Sometimes all the well-meaning suggestions combine to form a clanging roar in my addled single brain. “Send him to boot camp.” “Make him go to church.” “Try home schooling.” “Give more rewards.” The list goes on. Which solution, if any, is the right one for my child? It must not be anything I can think of on my own, or I wouldn’t be here at the end of this frayed rope. Right?

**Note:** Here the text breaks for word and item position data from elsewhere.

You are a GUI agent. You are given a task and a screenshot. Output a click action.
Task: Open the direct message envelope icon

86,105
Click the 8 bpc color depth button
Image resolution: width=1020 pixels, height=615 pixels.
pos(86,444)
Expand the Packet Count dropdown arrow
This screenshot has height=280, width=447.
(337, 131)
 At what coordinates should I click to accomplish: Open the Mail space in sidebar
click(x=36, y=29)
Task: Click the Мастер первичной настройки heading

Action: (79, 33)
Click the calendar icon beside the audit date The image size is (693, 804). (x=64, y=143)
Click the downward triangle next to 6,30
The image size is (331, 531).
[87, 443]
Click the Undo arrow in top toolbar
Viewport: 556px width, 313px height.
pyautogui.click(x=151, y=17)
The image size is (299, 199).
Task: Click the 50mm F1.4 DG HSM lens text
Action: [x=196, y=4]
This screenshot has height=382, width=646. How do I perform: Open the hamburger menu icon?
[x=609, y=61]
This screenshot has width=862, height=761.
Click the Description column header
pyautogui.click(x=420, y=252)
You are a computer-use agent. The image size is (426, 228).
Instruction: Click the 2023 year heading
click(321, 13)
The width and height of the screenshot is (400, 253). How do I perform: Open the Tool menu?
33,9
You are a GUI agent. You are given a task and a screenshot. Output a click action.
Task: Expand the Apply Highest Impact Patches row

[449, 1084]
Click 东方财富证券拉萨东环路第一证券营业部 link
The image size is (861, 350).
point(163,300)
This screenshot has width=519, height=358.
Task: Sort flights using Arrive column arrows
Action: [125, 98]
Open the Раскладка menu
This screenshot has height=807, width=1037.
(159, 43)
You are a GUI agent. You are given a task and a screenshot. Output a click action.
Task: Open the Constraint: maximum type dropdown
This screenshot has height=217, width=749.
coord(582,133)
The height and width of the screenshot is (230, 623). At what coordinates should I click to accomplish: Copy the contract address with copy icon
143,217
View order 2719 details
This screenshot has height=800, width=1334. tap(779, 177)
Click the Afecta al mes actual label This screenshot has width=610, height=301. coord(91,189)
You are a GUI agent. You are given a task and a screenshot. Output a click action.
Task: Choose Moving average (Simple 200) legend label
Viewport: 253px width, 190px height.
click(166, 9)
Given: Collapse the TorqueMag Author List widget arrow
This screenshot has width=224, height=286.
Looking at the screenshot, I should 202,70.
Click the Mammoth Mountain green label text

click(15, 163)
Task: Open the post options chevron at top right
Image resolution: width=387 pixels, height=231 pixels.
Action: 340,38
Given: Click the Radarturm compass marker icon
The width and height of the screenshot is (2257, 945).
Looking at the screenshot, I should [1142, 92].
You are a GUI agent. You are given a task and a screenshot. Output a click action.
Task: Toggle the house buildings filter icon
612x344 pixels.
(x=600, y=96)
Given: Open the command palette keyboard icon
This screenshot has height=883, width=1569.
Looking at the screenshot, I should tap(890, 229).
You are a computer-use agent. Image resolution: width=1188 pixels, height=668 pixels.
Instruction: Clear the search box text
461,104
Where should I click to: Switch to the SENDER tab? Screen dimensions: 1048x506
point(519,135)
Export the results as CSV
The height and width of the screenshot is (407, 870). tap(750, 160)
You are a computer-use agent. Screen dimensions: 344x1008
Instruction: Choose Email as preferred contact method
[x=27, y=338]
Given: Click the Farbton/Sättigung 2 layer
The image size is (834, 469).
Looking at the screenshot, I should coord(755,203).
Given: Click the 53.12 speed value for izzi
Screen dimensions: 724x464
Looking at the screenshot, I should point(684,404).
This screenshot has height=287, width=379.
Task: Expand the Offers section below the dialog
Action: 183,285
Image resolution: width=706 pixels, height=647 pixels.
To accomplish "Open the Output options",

I had been fighting the “bad parent” boogieman for 12 years. Nothing I tried worked with my son, but then again, I never really knew how to interact with kids. Even the few attempts I made at babysitting as a teen turned out badly. (My little charges usually talked me into doing something we all got in trouble for later!) Fast forward 20 years, throw in a ticking biological clock, and you have a discouraged single mom. Thank goodness for the first chapter in my Total Transformation! It was eye opening to read about children who were similar to my son. I found myself excitedly underlining, circling and placing asterisks next to key characteristics.
So my son isn’t the only one who sees injustice everywhere, justifying his failure to follow rules? He also loves to set his own tailor-made (one-way) boundaries and train me not to expect too much from him. He loves to put off chores or conversations with feigned inattention. Apologies usually turn into blame. If he’d put a tiny fraction of the energy spent on distorting facts or making excuses into positive things such as homework, my life would be so much easier.
Knowing more about these common traits in “problem kids” helps me feel better about my situation. I am not a bad mom, I’ve realized; I just need to improve my parenting skills. OK, I know it’s never easy to change bad habits, but my desire to see my son change for the better is greater than my fear of failure. I love him enough to make us both jump through some hoops. No matter what advice others might offer, the best solutions are those that I customize to fit my household and my life.
Don’t get me wrong, I still get a lot of advice, but I’m starting to trust myself more and feel more confident about my parenting instincts.
How about you? Any parenting advice you’ve gotten that you’d like to share? And how do you deal with it?